I encourage my students to pick at least one abstract art work that resonates each week and wrote a few sentences about it. One of them chose Lyubov recently (reminds me of Arthur). Popova was one of the first female pioneers in Cubo-Futurism. Through a synthesis of styles she worked towards what she termed painterly architectonics.

#lyubovpopova

Verena Loewensberg

Born in 1912, Swiss artist Verena Loewensberg was a leading figure of the influential Zurich school of concrete artists. The only female member of the group, which also included Max Bill, Camille Graeser and Richard Paul Lohse, Loewensberg distinguished herself through her oeuvre’s formal and chromatic flair. In her work, structured oil compositions are animated by wide-ranging color and shape, yielding a precise yet poetic art.

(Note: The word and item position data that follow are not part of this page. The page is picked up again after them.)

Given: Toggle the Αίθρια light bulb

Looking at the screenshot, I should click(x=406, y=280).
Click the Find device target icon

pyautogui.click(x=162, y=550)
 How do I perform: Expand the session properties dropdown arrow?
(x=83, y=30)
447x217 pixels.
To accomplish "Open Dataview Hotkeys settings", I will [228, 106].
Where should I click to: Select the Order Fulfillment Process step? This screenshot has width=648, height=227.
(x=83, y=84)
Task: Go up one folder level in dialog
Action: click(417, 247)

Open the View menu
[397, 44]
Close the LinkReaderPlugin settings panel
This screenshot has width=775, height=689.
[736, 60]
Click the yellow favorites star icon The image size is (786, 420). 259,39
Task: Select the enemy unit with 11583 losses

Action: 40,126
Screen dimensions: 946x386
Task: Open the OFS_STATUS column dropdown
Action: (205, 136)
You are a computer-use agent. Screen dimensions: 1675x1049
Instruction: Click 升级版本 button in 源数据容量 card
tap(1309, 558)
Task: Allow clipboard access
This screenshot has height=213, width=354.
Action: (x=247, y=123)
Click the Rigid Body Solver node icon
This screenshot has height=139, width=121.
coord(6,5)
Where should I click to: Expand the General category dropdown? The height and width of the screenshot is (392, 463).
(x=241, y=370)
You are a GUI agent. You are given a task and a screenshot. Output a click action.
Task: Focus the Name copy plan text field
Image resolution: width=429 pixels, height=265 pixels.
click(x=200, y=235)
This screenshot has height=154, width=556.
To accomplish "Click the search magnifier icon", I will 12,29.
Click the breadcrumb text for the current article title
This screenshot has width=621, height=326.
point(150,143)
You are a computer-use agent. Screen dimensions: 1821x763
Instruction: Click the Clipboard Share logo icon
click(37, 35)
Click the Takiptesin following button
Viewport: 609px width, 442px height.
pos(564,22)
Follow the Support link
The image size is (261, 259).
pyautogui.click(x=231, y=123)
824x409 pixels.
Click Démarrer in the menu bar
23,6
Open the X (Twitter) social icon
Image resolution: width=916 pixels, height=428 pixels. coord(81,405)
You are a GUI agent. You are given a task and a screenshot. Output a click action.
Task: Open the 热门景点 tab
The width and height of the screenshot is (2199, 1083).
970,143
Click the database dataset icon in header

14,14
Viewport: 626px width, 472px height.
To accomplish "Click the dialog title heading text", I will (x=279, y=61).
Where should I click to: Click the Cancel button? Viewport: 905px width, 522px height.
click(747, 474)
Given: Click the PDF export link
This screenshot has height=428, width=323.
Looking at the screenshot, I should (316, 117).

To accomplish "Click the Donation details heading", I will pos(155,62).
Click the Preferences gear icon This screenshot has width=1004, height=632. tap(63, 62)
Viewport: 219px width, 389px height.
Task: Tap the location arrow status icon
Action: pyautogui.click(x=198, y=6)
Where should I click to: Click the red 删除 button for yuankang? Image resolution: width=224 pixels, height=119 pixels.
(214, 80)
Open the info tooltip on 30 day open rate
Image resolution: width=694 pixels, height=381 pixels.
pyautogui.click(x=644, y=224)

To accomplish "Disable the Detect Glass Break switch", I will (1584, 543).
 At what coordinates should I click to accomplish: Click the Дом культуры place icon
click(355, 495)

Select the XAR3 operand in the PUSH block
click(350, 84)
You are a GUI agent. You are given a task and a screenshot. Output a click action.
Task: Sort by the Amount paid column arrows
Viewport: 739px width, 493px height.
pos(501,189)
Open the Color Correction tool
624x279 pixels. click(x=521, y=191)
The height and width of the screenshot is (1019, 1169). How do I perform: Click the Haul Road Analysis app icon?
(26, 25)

Hauser & Wirth has organized Kind of Blue to celebrate the same.

#verenaloewensberg

Charlotte Posenenske

Curator Alexis Lowry traces the playful quality of Charlotte’s sculptures, drawings, and photographs, illuminating their connections to her Minimalist contemporaries along with broader socio-political concerns on Dia’s blog in the context of “Charlotte Posenenske: Work in Progress” which he curated.

#charlotteposenenske

Simon Hantaï

Over at the Brooklyn Rail, Tom suggests that Simon (1922–2008) realized in his later painting that making a mark upon the world can be seen as an act of hubris or a frank recognition of the limits of unique inscription (after having disproven to himself the moral efficacy of the former).

#simonhantai

Cris Gianakos

(from the 2019 essay This strange, intoxicating “Almost Nothing” by Yorghos Tzirtzilakis) In discussing the work of Cristos Gianakos one can only start from reconsidering a question: what is the current meaning of that form of contemporary art most people call ‘minimal-ism’? In this case minimalism does not stop at a sketchy, formalized, rational version or at a belated celebration of ‘littleness’; instead it goes on to a dispersion which is, in fact, in tune with the character of our times and our culture.”